Istanbul die vielfältige Stadt am Bosporus
Ich muss gestehen, ich war noch nie in Istanbul. Ich kenne die Stadt nur aus dem Fernsehen oder aus Erzählungen. Doch egal wen ich frage, Istanbul wird immer als vielfältige Stadt beschrieben. Und genauso ist es auch bei dem Brettspiel bzw. den Spielen. Denn das eigentliche Istanbul Brettspiel hat nicht nur zwei Erweiterungen Mokka & Bakschisch und Brief & Siegel spendiert bekommen, sondern aus dem Brettspiel ist auch Istanbul – Das Würfelspiel und eine App hervorgegangen. Es muss also etwas dran sein an diesem Spiel, dass immerhin 2014 zum Kennerspiel des Jahres gewählt wurde.
Doch fangen wir ganz simpel beim eigentlichen Brettspiel an.
Ich arbeite nicht, ich lasse arbeiten
In Istanbul geht es darum, der angesehenste Händler zu werden. Und wie definiert man einen angesehenen Händler? Es ist immer der, der die meisten Rubine in seiner Laufbahn gesammelt hat. Je nachdem wie viele Spieler teilnehmen, sind es sechs (2 Spieler) oder fünf Rubine. Wer die als erstes zusammenbekommt, kann sich getrost in den Ruhestand zurückziehen und das Leben genießen.
Und wie kommt der Händler von damals an Rubine? Dazu muss er handeln, handeln und handeln. Das tut ihr aber nicht alleine, das machen für euch eure Gehilfen. Sobald ihr dran seid, bewegt ihr euren Händler bis zu zwei Felder weit über das Spielfeld, welches aus einem 4 x 4 großen Raster mit 16 unterschiedlichen Orten besteht. Dabei bewegt ihr euch in vertikaler oder horizontaler Richtung mit euren Gehilfen von Ort zu Ort. Kommt ihr an einem Ort an, habt ihr genau zwei Möglichkeiten, ihr setzt einen eurer anfänglich vier Gefährten ab oder ihr nehmt einen zuvor schon abgelegten Gefährten wieder auf. In beiden Fällen könnt ihr danach die Ortsaktion ausführen.
Und mehr ist es eigentlich auch nicht, die Regeln sind also recht simpel.

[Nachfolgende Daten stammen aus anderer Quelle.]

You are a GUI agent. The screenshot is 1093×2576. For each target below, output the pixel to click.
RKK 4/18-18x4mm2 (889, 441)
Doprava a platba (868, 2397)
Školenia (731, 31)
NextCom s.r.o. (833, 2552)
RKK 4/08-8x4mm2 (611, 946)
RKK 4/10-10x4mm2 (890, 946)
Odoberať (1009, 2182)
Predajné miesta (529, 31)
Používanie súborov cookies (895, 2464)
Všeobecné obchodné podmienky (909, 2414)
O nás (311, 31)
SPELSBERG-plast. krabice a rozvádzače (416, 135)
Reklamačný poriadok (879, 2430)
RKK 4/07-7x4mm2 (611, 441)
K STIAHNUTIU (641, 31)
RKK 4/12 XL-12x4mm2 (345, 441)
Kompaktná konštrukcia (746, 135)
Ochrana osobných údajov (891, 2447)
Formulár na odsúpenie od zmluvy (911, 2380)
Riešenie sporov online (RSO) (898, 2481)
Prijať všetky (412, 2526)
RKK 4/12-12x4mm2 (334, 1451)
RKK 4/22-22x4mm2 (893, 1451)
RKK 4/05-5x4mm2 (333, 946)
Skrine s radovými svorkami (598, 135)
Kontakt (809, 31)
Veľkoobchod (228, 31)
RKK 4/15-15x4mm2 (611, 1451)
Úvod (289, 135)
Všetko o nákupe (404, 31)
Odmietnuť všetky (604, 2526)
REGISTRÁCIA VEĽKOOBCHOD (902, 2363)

Der Teufel liegt im Detail
Die wahre Herausforderung liegt hier eindeutig in dem Planen der Züge. Wann geh ich mit meinem Händler wohin? Ich bekomme zum Beispiel Rubine für Bestellungen aus dem Palast. Der Sultan möchte aber nicht irgendwas haben, sondern er möchte bestimmte Waren bekommen. Diese müsst ihr eben erst einmal zusammen sammeln, bevor ihr die Bestellung erfüllen könnt. Und so wird erst einmal fleißig gesammelt, natürlich immer unter Ausnutzung der besten Route. Istanbul ist eines dieser Spiele, die schnell erlernbar sind, aber schwer zu meistern.

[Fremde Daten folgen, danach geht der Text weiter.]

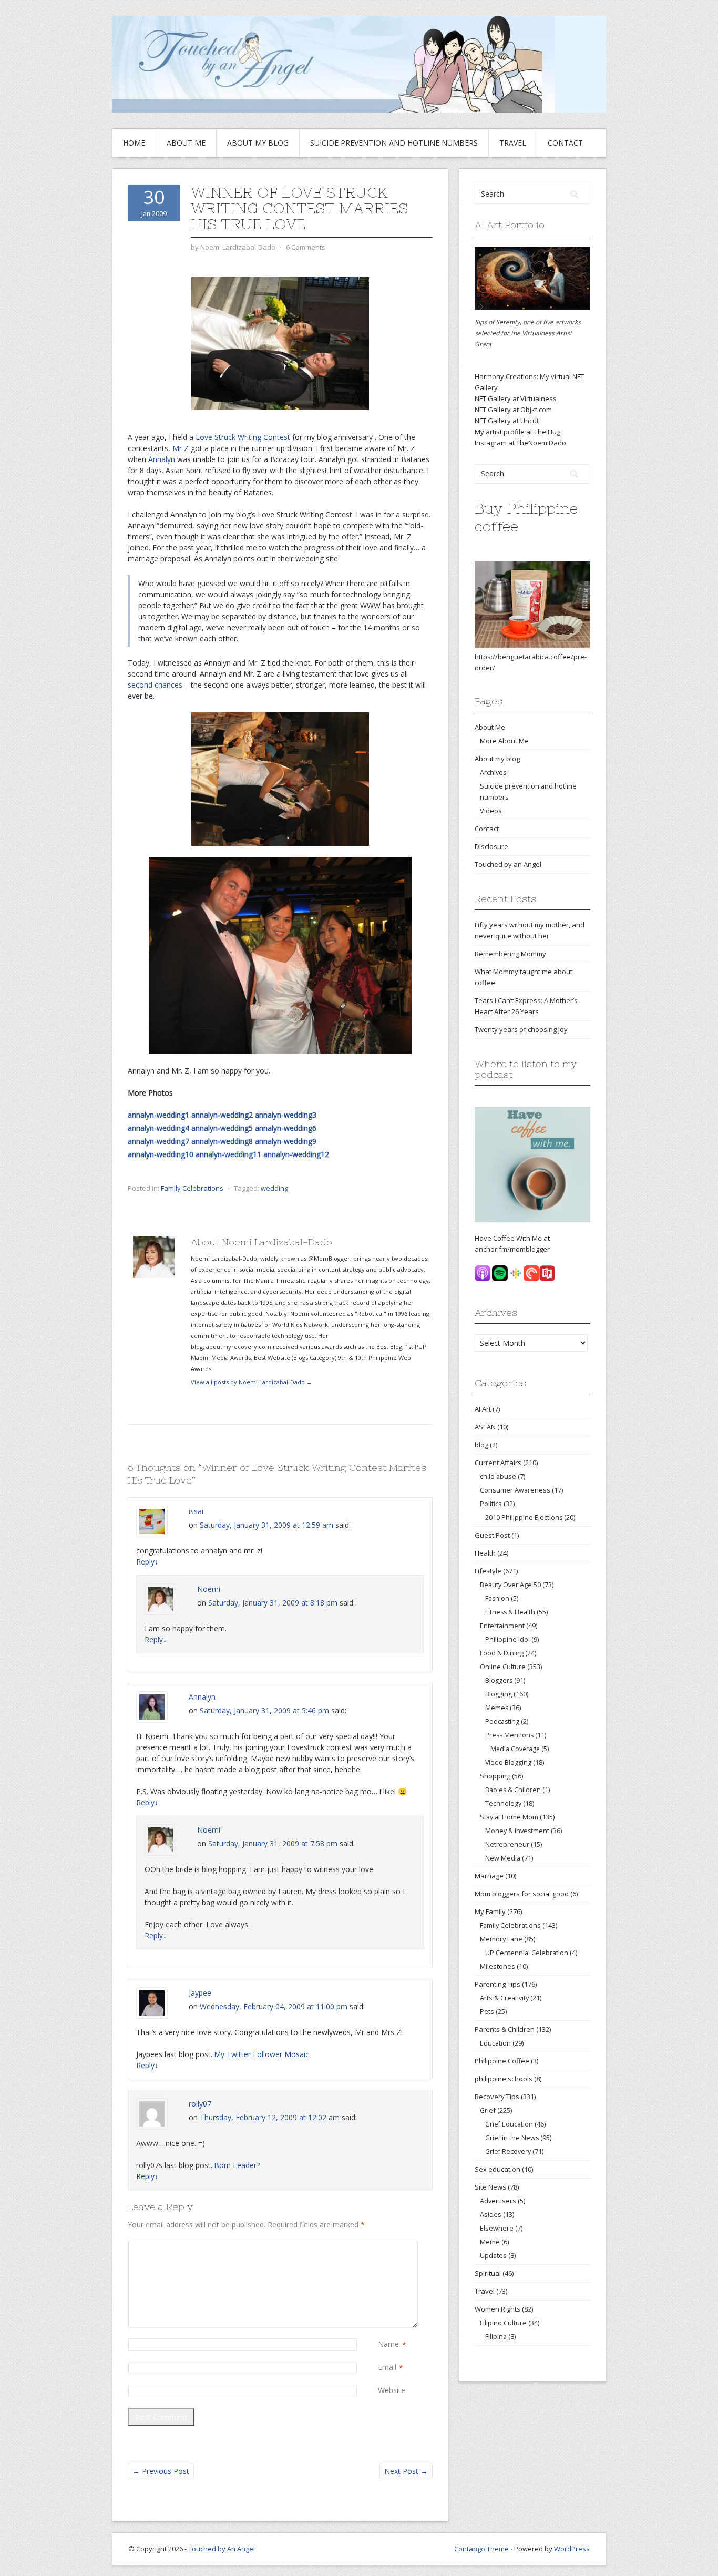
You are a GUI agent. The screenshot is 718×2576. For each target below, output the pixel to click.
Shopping (495, 1776)
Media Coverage (515, 1748)
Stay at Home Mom (509, 1817)
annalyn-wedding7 (158, 1141)
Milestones (497, 1966)
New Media (502, 1858)
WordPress (572, 2548)
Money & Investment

Denn es gibt ja auch noch so etwas dummes wie Mitspieler und diese wollen natürlich auch ihre Rubine verdienen. Und endet euer Zug auf einem Ort an dem sich schon ein anderer Kaufmann befindet, will der Lümmel doch glatt zwei Lira (die Währung des Spieles) haben, nur damit ihr auch die Aktion des Ortes nutzen könnt. Natürlich müsst ihr nicht zahlen, könnt dann aber auch nicht die Aktion nutzen.
Eine schöne Interaktion unter den Spielern, die euch jede Runde dazu bringt, euren Zug zu überdenken und gegebenenfalls euren Zug anzupassen. Und das macht mir persönlich viel Spaß.

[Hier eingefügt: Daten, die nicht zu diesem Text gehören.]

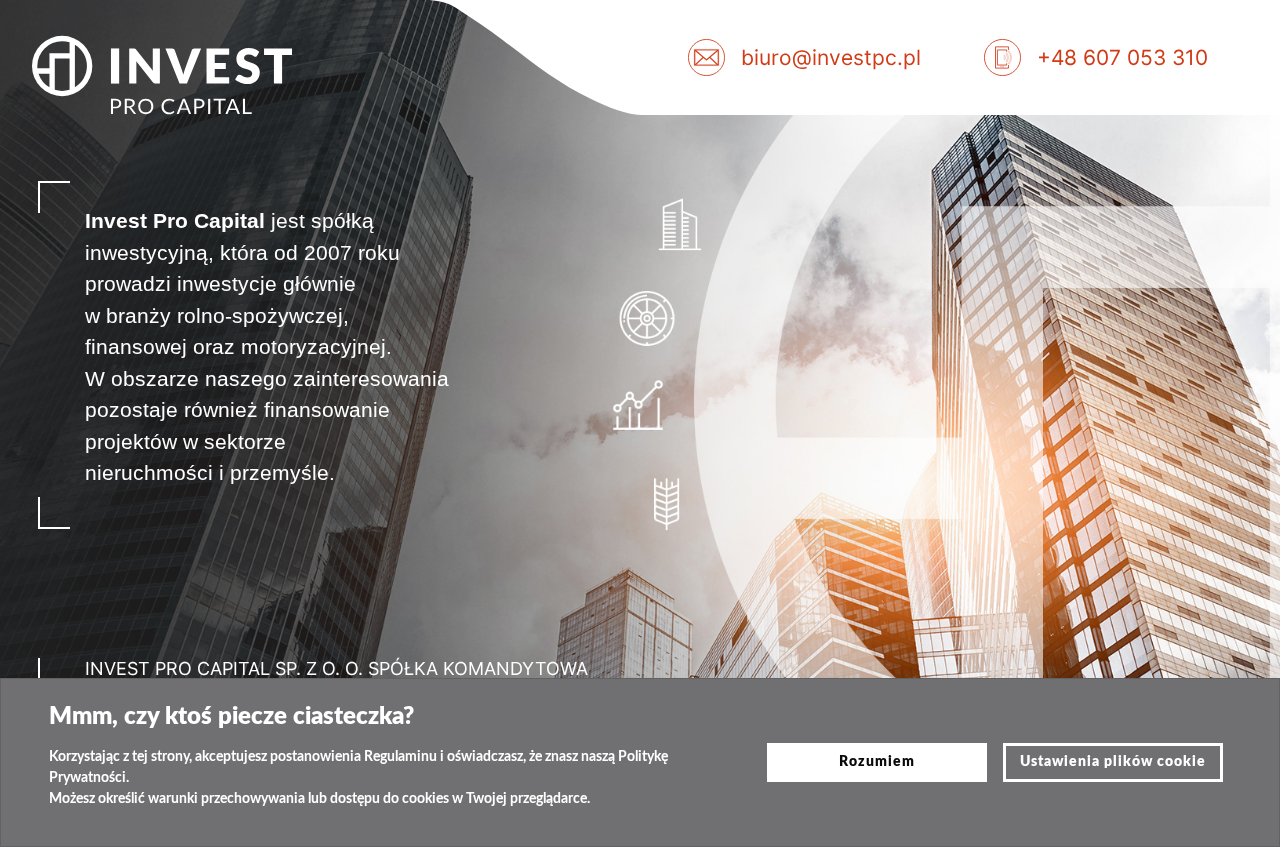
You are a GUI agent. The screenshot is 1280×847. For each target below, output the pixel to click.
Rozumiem (877, 762)
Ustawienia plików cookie (1113, 762)
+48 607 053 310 (1122, 57)
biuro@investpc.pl (831, 57)
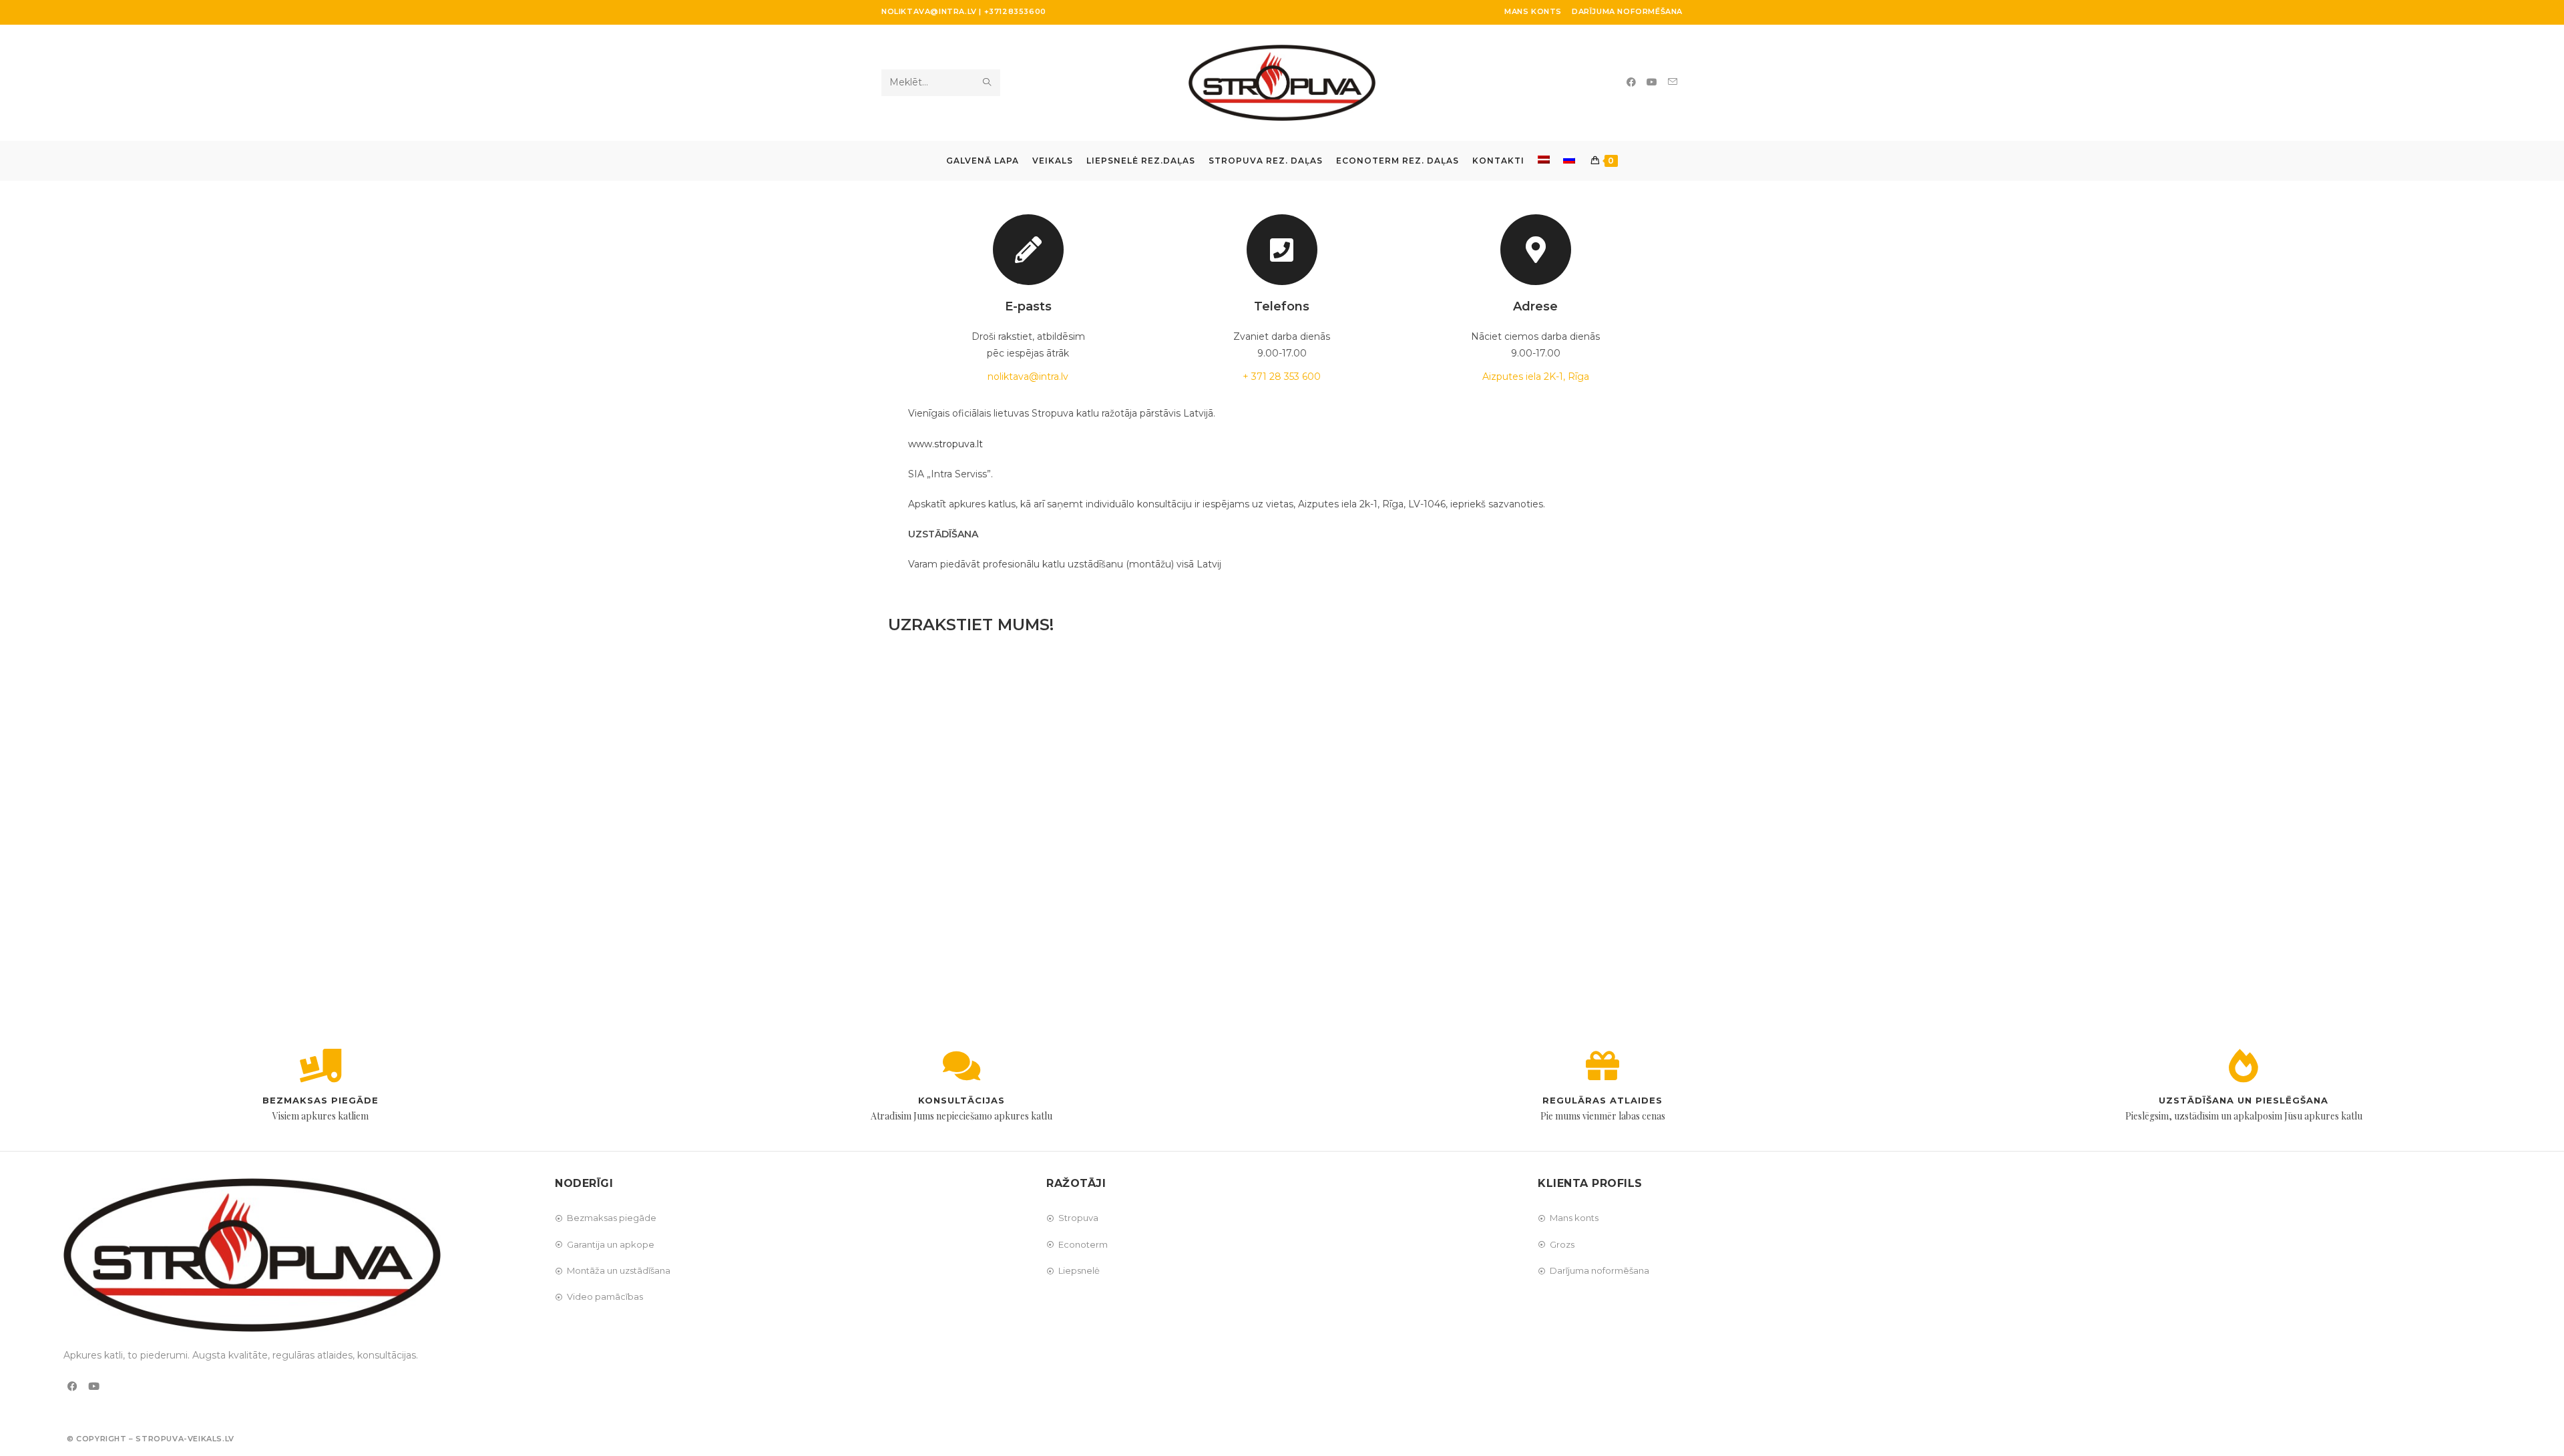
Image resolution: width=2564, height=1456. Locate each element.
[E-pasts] (1028, 249)
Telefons (1281, 306)
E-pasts (1028, 306)
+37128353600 (1015, 11)
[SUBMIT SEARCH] (987, 82)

Ähnlich wie Rajas of the Ganges ist Istanbul ein Wettlauf. Wer schneller an die Waren kommt, kommt eben schneller an Rubine und gewinnt das Spiel. Das geht dann auch recht fix und ist eine angenehme Abwechslung.
Nachteil für Erstspieler
Aber wie bei vielen Spielen mit Wettlauf-Mechanismus, entfaltet das Spiel sein wahres Potential erst, wenn ihr es ein paar Mal gespielt habt. Genau hier hab ich bis jetzt immer Probleme gehabt. Wenn ich das Spiel erklärt habe, hab ich fünf Minuten für die Aktionen gebraucht, bevor die langwierige Erklärung der Orte stattgefunden hat. Denn gerade Neulinge müssen ja wissen, wie die Ikonografie funktioniert und was jeder Ort eigentlich macht. Und das kann bei 16 Orten schon ein bisschen dauern.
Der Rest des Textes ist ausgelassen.